Lille (Nord), correspondance

Avant d’entrer dans le temple, une prêtresse revêtant un T-shirt à l’effigie de Nicolas Sarkozy ordonne à chacune et à chacun de se signer : « Au nom du pèze, du fric, et du Saint-Crédit ». Dans l’assistance, les soutanes, les smokings et les carrés Hermès se croisent. C’est ainsi que la cérémonie des Doigts d’Or, ou la grande messe organisée par le comédien Alessandro Di Giuseppe, alias Pap 40, a démarré ce 24 février au sein du théâtre Sébastopol de Lille.

L’occasion pour le (faux) gourou de la parodique Église de la Très Sainte Consommation, et véritable figure locale, de remettre les oscars du capitalisme. Peu après 20 heures, le Pap 40 s’est révélé à ses dévotes et dévots, le majeur en l’air, façon rockstar sur l’air de « Jump » de Van Halen. Le militant de la décroissance a commencé par dénoncer de manière cynique « ces écologistes qui voudraient que la nature reprenne ses droits », avant de lancer un zapping reprenant les plus grandes catastrophes climatiques de l’année.

À l’inverse des « écolos » et des « hystériques féministes » hués, les noms de Bernard Arnault, Vincent Bolloré et Total sont chaudement applaudis par un public hilare. Clou de la soirée, les trophées des Doigts d’Or ont récompensé les héros du capitalisme. Les animateurs phares de CNews et de C8 Pascal Praud et Cyril Hanouna, régulièrement condamnés par l’Autorité de régulation audiovisuelle (Arcom) pour leurs nombreux dérapages, ont remporté haut la main le Doigt d’Or du « meilleur chien de garde ».


Un faux Emmanuel Macron a reçu l’oscar du meilleur acteur.
© Stéphane Dubromel/Reporterre

Éric Ciotti, ex-président des Républicains, et Emmanuel Macron ont, eux, été auréolés du prix du « meilleur acteur » pour leurs revirements politiques. Le locataire de la Maison Blanche Donald Trump a, lui, remporté « l’extrême Doigt d’Or », tandis que la candidate mayennaise aux dernières législatives, Paule Veyre de Soras (RN), a écopé du trophée de la « meilleure punchline ». Le 30 juin 2024, celle-ci avait réfuté face caméra des accusations de racisme en prétextant qu’elle avait un « ophtalmo juif » et « un dentiste musulman ».

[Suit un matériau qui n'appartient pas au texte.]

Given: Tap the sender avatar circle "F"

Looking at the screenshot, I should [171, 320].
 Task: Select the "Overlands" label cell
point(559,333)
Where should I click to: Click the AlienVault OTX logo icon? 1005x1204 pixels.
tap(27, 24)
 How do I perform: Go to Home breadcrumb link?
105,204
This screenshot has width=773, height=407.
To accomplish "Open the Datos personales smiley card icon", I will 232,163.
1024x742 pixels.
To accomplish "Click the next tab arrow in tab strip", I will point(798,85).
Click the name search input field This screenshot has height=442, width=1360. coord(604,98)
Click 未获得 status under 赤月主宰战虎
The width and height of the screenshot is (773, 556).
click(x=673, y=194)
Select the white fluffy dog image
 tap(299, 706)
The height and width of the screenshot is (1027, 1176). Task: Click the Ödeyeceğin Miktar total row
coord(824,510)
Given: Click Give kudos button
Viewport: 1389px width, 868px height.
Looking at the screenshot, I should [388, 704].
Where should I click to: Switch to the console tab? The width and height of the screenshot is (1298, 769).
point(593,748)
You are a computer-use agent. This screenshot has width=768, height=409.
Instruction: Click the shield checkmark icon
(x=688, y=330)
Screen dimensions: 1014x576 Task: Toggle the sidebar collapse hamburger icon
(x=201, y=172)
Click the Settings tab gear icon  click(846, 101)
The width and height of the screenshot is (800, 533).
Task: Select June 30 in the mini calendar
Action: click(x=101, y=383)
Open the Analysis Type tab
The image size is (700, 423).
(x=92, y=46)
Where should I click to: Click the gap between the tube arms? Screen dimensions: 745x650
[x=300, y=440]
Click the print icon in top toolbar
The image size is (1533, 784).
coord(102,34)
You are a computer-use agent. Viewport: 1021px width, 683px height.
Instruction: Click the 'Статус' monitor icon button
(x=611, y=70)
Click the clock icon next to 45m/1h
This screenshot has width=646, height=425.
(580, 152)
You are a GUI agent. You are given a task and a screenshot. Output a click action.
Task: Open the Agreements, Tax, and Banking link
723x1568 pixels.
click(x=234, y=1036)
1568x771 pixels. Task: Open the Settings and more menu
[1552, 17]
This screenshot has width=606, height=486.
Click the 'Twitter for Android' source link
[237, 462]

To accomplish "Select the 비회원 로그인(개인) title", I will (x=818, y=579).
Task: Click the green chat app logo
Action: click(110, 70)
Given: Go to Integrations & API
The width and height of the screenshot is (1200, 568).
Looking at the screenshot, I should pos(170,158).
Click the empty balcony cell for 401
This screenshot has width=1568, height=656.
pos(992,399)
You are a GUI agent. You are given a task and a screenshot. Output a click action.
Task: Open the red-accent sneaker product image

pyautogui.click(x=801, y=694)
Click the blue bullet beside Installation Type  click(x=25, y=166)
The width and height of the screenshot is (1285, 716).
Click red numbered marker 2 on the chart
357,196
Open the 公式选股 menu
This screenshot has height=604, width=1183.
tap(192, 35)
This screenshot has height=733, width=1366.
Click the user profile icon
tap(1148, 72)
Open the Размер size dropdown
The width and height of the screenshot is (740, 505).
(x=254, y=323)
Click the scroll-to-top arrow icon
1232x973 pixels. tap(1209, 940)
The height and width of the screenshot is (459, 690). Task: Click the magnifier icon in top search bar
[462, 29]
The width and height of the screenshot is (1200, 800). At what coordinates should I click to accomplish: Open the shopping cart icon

Quand la réalité rattrape la parodie

La cérémonie des Doigts d’Or — neuvième du nom — n’avait pas vu le théâtre du Sébastopol et ses sièges rouges depuis février 2020. Les temps ont d’ailleurs bien changé : aujourd’hui, la parodie dépasse souvent la réalité, si bien que pour l’équipe des Doigts d’Or il devient de plus en plus difficile d’inventer de meilleures blagues. « Quand le président de la plus grande puissance du monde dit que les migrants mangent des chiens et des chats, qu’est-ce que tu veux faire derrière ? », soupire depuis la scène l’acteur Greg, incarnant un certain Pascal Profit (pour Pascal Praud).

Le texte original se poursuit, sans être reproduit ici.